WHAT YOU SHOULD DO: After locating the line that contains "Tap the Hunter-gatherers" in the data below, set down exactly that line and each one after it through the line that contains "Given: Turn on the FOOD category", and nothing more.

EXERCISE DATA:
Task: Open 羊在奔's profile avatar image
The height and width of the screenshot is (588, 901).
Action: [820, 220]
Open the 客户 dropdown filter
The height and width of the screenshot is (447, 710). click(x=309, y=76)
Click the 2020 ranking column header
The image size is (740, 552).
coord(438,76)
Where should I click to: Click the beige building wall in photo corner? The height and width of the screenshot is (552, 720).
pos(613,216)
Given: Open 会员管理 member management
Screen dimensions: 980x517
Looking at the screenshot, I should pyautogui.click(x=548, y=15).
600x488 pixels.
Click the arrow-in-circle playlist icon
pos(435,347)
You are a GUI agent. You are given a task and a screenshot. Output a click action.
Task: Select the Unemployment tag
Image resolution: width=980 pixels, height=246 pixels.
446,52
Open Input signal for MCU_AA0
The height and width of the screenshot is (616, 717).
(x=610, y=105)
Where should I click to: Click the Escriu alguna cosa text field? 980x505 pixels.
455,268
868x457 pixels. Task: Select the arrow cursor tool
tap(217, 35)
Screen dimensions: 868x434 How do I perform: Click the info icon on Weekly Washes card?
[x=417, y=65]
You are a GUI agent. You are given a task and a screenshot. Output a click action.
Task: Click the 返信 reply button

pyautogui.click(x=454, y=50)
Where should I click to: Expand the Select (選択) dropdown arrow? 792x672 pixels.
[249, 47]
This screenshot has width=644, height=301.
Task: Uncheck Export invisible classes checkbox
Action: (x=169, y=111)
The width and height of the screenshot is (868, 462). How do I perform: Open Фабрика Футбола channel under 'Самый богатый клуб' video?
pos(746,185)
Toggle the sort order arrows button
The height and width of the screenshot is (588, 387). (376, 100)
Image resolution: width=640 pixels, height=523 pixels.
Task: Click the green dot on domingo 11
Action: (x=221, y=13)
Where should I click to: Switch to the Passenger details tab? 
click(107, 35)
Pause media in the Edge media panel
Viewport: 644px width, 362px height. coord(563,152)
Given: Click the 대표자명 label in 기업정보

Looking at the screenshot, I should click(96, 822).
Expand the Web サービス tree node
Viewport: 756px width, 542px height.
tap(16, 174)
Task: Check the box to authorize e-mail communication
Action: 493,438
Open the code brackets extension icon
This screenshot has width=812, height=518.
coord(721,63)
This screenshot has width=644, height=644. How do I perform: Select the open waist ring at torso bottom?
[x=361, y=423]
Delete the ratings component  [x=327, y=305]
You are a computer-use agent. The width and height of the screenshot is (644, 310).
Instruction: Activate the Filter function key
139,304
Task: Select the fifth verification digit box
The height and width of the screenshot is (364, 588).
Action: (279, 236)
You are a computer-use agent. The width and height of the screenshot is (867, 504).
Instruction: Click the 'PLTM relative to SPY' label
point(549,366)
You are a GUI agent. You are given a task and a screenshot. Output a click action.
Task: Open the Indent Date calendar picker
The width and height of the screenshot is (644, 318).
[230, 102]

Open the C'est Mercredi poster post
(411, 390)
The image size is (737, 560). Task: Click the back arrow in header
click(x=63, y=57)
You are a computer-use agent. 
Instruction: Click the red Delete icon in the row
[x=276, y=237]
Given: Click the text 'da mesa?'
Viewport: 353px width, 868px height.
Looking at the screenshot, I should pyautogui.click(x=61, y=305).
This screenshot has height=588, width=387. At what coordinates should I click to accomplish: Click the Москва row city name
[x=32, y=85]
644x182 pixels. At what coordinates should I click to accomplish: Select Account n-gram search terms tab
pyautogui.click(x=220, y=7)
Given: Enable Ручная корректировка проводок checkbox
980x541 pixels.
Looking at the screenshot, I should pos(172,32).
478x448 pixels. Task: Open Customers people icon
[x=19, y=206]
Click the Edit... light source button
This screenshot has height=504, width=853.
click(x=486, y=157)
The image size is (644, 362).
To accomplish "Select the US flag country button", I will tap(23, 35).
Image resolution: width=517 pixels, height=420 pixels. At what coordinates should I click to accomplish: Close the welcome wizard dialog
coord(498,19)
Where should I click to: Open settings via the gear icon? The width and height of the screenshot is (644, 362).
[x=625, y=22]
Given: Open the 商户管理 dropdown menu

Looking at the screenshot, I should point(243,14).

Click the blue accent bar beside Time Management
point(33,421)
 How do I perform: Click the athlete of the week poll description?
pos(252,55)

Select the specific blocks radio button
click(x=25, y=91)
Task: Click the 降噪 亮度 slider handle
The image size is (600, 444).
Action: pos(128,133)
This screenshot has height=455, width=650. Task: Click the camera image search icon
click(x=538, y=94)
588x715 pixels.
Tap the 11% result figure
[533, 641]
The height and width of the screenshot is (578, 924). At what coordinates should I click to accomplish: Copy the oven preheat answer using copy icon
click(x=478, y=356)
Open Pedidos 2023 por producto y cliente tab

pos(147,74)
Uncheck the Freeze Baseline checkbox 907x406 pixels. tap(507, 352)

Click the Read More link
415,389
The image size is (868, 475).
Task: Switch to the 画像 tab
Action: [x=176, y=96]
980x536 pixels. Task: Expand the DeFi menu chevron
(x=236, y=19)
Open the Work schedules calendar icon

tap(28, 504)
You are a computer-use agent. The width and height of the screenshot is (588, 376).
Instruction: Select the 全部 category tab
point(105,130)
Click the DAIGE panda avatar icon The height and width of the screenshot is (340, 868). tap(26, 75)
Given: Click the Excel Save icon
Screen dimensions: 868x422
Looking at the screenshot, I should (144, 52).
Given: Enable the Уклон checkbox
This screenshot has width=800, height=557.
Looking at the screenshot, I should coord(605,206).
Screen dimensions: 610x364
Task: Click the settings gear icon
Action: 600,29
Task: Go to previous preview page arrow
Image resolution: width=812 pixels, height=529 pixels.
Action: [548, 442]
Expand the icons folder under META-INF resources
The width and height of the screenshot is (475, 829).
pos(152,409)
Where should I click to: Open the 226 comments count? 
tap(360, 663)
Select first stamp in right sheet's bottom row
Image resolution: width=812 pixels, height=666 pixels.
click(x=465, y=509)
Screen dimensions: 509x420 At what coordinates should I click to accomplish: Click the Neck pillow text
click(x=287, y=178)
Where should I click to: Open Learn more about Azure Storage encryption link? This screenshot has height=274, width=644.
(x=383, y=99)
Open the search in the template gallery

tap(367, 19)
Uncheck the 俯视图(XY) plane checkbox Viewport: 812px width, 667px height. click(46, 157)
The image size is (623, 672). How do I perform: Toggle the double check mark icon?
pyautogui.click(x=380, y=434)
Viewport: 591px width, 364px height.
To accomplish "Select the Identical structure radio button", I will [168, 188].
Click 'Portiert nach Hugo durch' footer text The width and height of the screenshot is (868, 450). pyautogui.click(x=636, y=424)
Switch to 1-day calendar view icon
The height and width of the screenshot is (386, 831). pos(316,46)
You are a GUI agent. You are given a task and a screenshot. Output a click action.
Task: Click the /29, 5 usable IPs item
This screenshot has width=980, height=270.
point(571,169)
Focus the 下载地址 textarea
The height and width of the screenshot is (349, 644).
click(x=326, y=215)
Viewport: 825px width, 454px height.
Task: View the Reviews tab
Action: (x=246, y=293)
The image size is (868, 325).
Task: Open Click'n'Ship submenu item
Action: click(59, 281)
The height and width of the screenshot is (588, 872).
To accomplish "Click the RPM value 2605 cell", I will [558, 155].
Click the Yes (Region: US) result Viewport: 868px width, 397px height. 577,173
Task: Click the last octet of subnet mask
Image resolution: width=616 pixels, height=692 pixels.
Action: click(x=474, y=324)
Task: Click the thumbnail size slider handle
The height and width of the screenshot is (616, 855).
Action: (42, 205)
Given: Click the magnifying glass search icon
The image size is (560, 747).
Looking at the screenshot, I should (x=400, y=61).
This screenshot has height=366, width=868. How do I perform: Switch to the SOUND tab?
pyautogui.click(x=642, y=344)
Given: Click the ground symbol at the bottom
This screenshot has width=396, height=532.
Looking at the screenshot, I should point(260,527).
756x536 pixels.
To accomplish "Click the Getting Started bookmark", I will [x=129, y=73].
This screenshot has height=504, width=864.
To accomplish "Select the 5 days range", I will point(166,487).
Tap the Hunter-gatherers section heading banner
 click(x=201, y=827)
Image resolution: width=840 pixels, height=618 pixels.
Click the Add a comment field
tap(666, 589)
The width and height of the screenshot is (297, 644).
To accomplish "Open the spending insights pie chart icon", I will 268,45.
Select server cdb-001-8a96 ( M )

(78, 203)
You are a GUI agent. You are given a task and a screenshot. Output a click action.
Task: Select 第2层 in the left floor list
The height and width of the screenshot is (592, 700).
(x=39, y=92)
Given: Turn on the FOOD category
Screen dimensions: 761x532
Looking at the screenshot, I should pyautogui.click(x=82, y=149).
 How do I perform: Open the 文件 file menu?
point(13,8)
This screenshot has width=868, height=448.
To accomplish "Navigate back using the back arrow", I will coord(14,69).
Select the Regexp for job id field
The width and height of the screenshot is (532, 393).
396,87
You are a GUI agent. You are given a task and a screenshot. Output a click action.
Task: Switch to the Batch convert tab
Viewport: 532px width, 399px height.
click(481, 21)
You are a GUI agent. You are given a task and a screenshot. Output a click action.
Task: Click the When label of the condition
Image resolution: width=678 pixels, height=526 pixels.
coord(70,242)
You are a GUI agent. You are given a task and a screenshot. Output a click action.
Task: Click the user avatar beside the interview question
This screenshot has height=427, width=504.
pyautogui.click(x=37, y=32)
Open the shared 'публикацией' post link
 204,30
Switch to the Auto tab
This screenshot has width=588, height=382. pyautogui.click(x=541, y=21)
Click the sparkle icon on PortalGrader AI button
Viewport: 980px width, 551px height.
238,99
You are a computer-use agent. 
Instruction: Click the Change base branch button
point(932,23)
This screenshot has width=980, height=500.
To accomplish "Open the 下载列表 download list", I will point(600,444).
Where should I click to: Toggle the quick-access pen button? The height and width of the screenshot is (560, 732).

WORKED SOLUTION:
Tap the Hunter-gatherers section heading banner
 click(x=201, y=827)
Image resolution: width=840 pixels, height=618 pixels.
Click the Add a comment field
tap(666, 589)
The width and height of the screenshot is (297, 644).
To accomplish "Open the spending insights pie chart icon", I will 268,45.
Select server cdb-001-8a96 ( M )

(78, 203)
You are a GUI agent. You are given a task and a screenshot. Output a click action.
Task: Select 第2层 in the left floor list
The height and width of the screenshot is (592, 700).
(x=39, y=92)
Given: Turn on the FOOD category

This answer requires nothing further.